Dalam Rakor yang digelar Selasa (6/1/2026) tersebut, dari sejumlah Kepala Desa dan Lurah yang diundang, hanya sebagian kecil yang hadir. Ironisnya, jajaran lintas instansi kecamatan justru lengkap, mulai dari perwakilan Kapolsek Petarukan, Danramil 03/Petarukan, unsur KWK beserta para guru se-Kecamatan Petarukan hingga kepala Puskesmas di Petarukan.
Rakor dipimpin langsung Camat Petarukan yang baru, Muhibin. Agenda awalnya adalah perkenalan pimpinan baru sekaligus penyampaian komitmen pembenahan tata kelola pemerintahan desa, peningkatan disiplin, dan penguatan kolaborasi antarperangkat desa.

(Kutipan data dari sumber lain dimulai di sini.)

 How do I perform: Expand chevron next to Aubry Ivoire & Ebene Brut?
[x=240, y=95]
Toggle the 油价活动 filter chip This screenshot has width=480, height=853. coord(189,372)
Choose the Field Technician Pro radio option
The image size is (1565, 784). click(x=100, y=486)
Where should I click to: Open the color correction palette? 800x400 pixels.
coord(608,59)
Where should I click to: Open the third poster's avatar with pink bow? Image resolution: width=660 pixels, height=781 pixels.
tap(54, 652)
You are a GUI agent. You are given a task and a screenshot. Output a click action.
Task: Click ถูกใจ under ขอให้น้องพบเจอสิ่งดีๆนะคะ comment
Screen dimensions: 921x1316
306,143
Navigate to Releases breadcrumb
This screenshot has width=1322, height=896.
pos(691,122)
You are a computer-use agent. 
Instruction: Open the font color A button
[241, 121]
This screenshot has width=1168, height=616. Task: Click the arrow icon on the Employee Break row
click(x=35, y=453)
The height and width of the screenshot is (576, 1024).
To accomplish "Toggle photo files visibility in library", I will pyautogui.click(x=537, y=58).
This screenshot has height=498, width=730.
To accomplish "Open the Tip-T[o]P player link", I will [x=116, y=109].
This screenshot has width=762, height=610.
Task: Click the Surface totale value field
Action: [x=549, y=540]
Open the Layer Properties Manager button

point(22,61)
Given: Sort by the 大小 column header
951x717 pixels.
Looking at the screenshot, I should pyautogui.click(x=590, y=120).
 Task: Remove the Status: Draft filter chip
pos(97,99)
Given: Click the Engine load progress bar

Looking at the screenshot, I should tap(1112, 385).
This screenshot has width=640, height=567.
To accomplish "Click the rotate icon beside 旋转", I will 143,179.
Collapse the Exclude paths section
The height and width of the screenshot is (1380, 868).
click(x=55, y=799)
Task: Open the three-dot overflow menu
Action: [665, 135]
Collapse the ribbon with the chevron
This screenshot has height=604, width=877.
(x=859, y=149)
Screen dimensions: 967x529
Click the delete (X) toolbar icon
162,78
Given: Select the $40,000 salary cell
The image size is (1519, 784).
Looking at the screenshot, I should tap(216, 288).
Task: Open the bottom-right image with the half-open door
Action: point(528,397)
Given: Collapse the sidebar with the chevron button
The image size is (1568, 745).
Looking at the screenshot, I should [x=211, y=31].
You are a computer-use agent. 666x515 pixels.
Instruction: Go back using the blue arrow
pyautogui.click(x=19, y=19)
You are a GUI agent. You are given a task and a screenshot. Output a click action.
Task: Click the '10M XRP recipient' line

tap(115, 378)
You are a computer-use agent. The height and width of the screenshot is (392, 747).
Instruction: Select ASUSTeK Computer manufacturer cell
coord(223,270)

Namun suasana rapat sejak awal diwarnai kekecewaan. Camat Muhibin secara terbuka menyoroti rendahnya tingkat kehadiran Kepala Desa dan keterlambatan peserta. Ia menegaskan rapat tersebut sengaja dijadikan barometer awal kedisiplinan aparatur desa.
Camat bahkan menyatakan rapat hari itu belum lengkap dan memutuskan akan menggelar rapat lanjutan pada Kamis. Ia menegaskan seluruh Kepala Desa wajib hadir. “Kalau ada desa yang tidak hadir rapat tanpa alasan jelas, saya tegaskan tidak akan saya urusi,” kata Muhibin dengan nada keras.
Di tengah rapat, muncul pernyataan Camat yang menyebut kalimat “jangan takut wartawan”, disampaikan sambil menunjuk salah satu awak media yang sedang meliput. Ucapan tersebut sontak menimbulkan tanda tanya dan reaksi di kalangan insan pers.
Menanggapi hal itu, Ketua Aliansi Wartawan Pantura Bersatu (AWPP), Alwi Assagaf atau akrab disapa Mas All, buka suara pada Rabu (7/1/2026) dini hari. Ia menilai pernyataan tersebut tidak pantas dilontarkan oleh seorang pejabat publik.
“Sebagai pejabat, ucapan seperti itu tidak perlu diucapkan. Memangnya kita wartawan ini kuntilanak sampai harus dibilang jangan takut?” ungkap Mas All dengan nada tegas.
Mas All menegaskan wartawan hadir menjalankan tugas jurnalistik dan fungsi kontrol sosial. Menurutnya, pejabat publik seharusnya memahami peran pers dalam negara demokrasi, bukan justru melontarkan pernyataan bernada merendahkan.
“Kalau memang alergi dengan wartawan, ya tidak usah jadi pejabat. Jualan balon saja di City Walk Pemalang,” sindirnya.
“Kami mempertanyakan maksud dan tujuan pernyataan Camat tersebut, terlebih disampaikan sambil menunjuk ke arah wartawan saat rakor berlangsung. Ia berharap ke depan tidak ada lagi sikap atau ucapan yang berpotensi mencederai hubungan profesional antara pejabat publik dan insan pers,” tutupnya.